● REQUIRED WORK:
The response should be the data again, identical in every line.

Collected data entries
"""

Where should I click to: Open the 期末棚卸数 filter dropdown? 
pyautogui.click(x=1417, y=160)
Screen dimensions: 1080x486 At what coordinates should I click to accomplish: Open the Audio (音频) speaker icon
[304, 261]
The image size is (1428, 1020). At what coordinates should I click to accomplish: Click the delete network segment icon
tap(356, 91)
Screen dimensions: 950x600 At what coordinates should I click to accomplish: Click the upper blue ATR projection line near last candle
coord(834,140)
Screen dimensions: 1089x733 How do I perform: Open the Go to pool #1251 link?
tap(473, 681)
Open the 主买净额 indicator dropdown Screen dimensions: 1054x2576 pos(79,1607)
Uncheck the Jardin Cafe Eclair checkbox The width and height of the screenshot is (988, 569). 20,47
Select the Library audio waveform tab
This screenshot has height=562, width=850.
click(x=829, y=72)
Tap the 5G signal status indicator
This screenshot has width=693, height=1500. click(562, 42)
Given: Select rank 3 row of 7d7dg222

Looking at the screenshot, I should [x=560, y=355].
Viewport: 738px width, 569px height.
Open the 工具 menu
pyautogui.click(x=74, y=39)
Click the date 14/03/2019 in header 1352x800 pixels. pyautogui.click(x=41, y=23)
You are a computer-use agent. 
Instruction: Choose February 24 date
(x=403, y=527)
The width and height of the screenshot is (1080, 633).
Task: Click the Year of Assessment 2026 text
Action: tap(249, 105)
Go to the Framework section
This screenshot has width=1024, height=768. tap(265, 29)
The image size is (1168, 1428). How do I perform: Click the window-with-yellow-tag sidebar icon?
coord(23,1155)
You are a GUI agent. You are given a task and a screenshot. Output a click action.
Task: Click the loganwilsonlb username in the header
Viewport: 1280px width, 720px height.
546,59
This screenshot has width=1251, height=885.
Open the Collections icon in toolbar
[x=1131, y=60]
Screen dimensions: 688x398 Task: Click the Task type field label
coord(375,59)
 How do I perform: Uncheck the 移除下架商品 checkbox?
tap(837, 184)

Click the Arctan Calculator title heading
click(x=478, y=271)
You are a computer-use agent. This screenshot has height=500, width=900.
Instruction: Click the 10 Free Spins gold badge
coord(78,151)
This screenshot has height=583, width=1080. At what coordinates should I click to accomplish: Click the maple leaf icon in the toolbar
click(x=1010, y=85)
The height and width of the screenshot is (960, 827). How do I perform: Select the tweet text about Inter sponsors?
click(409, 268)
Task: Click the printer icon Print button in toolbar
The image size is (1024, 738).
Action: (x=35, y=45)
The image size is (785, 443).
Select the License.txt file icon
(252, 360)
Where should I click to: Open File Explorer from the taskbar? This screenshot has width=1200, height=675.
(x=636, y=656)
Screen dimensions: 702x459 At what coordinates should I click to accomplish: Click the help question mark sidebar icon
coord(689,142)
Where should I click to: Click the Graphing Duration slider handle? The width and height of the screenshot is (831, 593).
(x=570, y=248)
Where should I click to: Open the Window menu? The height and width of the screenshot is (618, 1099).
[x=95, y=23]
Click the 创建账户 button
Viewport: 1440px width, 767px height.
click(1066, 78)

"""

● TASK RESULT:
Where should I click to: Open the 期末棚卸数 filter dropdown? 
pyautogui.click(x=1417, y=160)
Screen dimensions: 1080x486 At what coordinates should I click to accomplish: Open the Audio (音频) speaker icon
[304, 261]
The image size is (1428, 1020). At what coordinates should I click to accomplish: Click the delete network segment icon
tap(356, 91)
Screen dimensions: 950x600 At what coordinates should I click to accomplish: Click the upper blue ATR projection line near last candle
coord(834,140)
Screen dimensions: 1089x733 How do I perform: Open the Go to pool #1251 link?
tap(473, 681)
Open the 主买净额 indicator dropdown Screen dimensions: 1054x2576 pos(79,1607)
Uncheck the Jardin Cafe Eclair checkbox The width and height of the screenshot is (988, 569). 20,47
Select the Library audio waveform tab
This screenshot has height=562, width=850.
click(x=829, y=72)
Tap the 5G signal status indicator
This screenshot has width=693, height=1500. click(562, 42)
Given: Select rank 3 row of 7d7dg222

Looking at the screenshot, I should [x=560, y=355].
Viewport: 738px width, 569px height.
Open the 工具 menu
pyautogui.click(x=74, y=39)
Click the date 14/03/2019 in header 1352x800 pixels. pyautogui.click(x=41, y=23)
You are a computer-use agent. 
Instruction: Choose February 24 date
(x=403, y=527)
The width and height of the screenshot is (1080, 633).
Task: Click the Year of Assessment 2026 text
Action: tap(249, 105)
Go to the Framework section
This screenshot has width=1024, height=768. tap(265, 29)
The image size is (1168, 1428). How do I perform: Click the window-with-yellow-tag sidebar icon?
coord(23,1155)
You are a GUI agent. You are given a task and a screenshot. Output a click action.
Task: Click the loganwilsonlb username in the header
Viewport: 1280px width, 720px height.
546,59
This screenshot has width=1251, height=885.
Open the Collections icon in toolbar
[x=1131, y=60]
Screen dimensions: 688x398 Task: Click the Task type field label
coord(375,59)
 How do I perform: Uncheck the 移除下架商品 checkbox?
tap(837, 184)

Click the Arctan Calculator title heading
click(x=478, y=271)
You are a computer-use agent. This screenshot has height=500, width=900.
Instruction: Click the 10 Free Spins gold badge
coord(78,151)
This screenshot has height=583, width=1080. At what coordinates should I click to accomplish: Click the maple leaf icon in the toolbar
click(x=1010, y=85)
The height and width of the screenshot is (960, 827). How do I perform: Select the tweet text about Inter sponsors?
click(409, 268)
Task: Click the printer icon Print button in toolbar
The image size is (1024, 738).
Action: (x=35, y=45)
The image size is (785, 443).
Select the License.txt file icon
(252, 360)
Where should I click to: Open File Explorer from the taskbar? This screenshot has width=1200, height=675.
(x=636, y=656)
Screen dimensions: 702x459 At what coordinates should I click to accomplish: Click the help question mark sidebar icon
coord(689,142)
Where should I click to: Click the Graphing Duration slider handle? The width and height of the screenshot is (831, 593).
(x=570, y=248)
Where should I click to: Open the Window menu? The height and width of the screenshot is (618, 1099).
[x=95, y=23]
Click the 创建账户 button
Viewport: 1440px width, 767px height.
click(1066, 78)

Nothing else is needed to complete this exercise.